Jarren Williams

No. 38, 34, 33
- Position: Cornerback

Personal information
- Born: July 18, 1997 (age 29) Columbus, Ohio, U.S.
- Listed height: 5 ft 11 in (1.80 m)
- Listed weight: 190 lb (86 kg)

Career information
- High school: Olentangy (Lewis Center, Ohio)
- College: Albany
- NFL draft: 2020: undrafted

Career history
- Arizona Cardinals (2020)*; New York Giants (2020–2021); Detroit Lions (2022);
- * Offseason or practice squad member only

Career NFL statistics
- Total tackles: 19
- Pass deflections: 1
- Stats at Pro Football Reference

= Jarren Williams (defensive back) =

American football player (born 1997)

Jarren Williams (born July 18, 1997) is an American former professional football player who was a cornerback in the National Football League (NFL). He played college football for the Albany Great Danes.

==Professional career==
===Arizona Cardinals===
Williams was signed by the Arizona Cardinals as an undrafted free agent following the 2020 NFL draft on April 27, 2020. He was waived on July 26, 2020, due to Covid restrictions.

===New York Giants===
Williams signed with the New York Giants on August 2, 2020. In his first NFL start, Williams had five tackles and one pass defended in New York's 21–6 loss to the Dallas Cowboys on December 19. He played 70 out of 71 possible defensive snaps and earned a strong 82.0 grade from Pro Football Focus. He followed that with a solid 74.4 grade in the 34–10 loss to the Philadelphia Eagles. Williams had five tackles and played 61 of 63 snaps on defense. He also played his customary special teams role in both games.

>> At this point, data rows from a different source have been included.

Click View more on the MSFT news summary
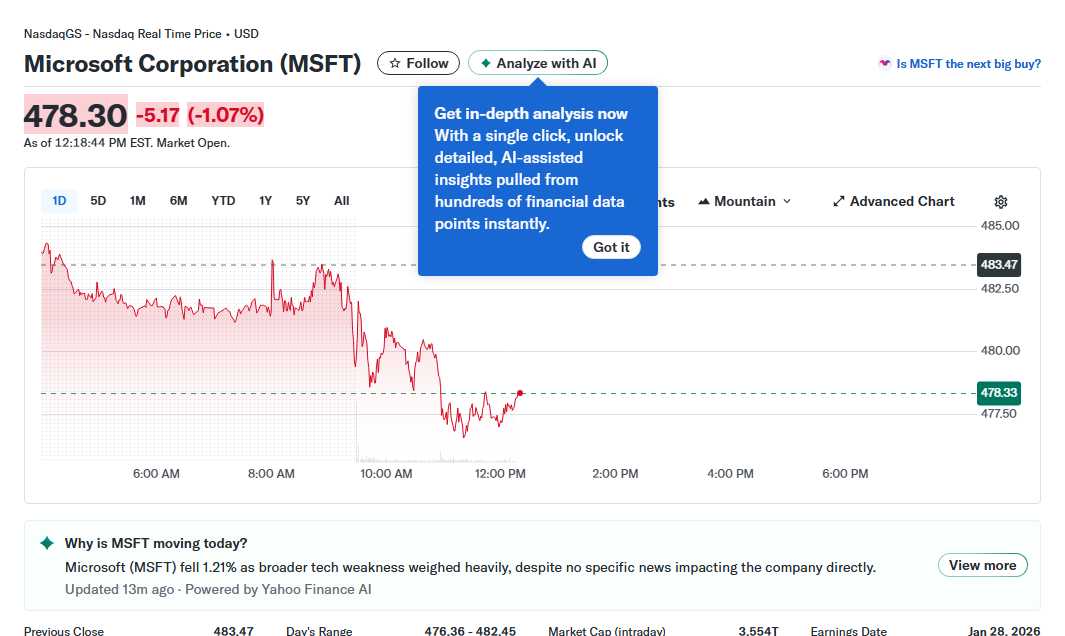The height and width of the screenshot is (636, 1065). click(x=982, y=565)
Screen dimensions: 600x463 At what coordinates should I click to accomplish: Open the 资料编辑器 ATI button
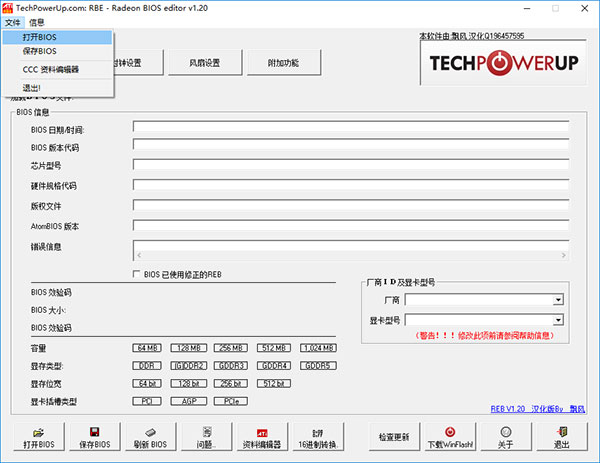(262, 437)
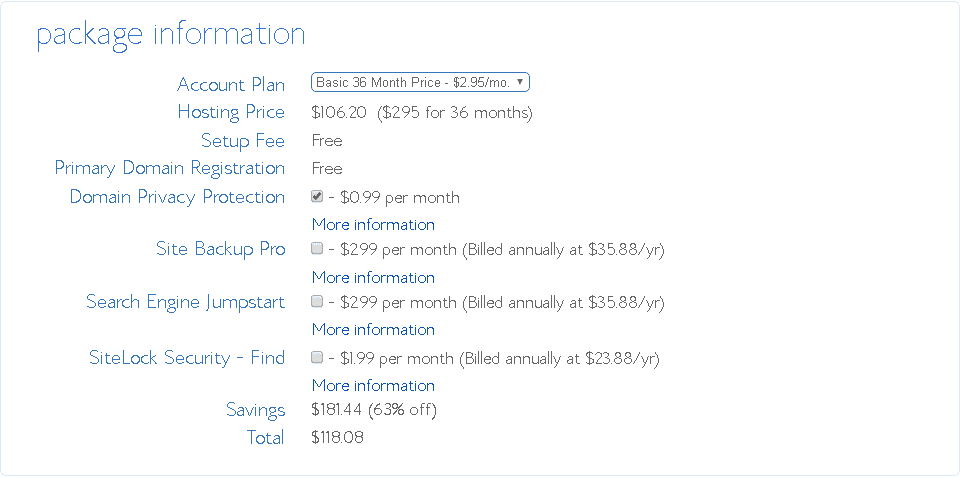Click the $181.44 (63% off) savings text
Image resolution: width=961 pixels, height=478 pixels.
(x=374, y=410)
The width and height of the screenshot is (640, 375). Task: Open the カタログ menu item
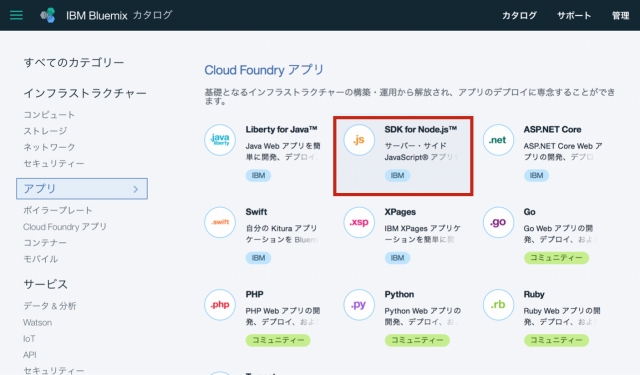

On March 16, 2022, Williams signed an exclusive rights tender with the Giants. He was waived/injured on August 1, 2022, and placed on injured reserve with a hamstring injury. On August 5, 2022, Williams was waived off injured reserve on an injury settlement.

===Detroit Lions===
On November 29, 2022, Williams was signed to the Detroit Lions practice squad. Activated for two games this season, playing only on special teams. He signed a reserve/future contract on January 9, 2023. He was waived on August 4, 2023, from injured reserve with an injury settlement.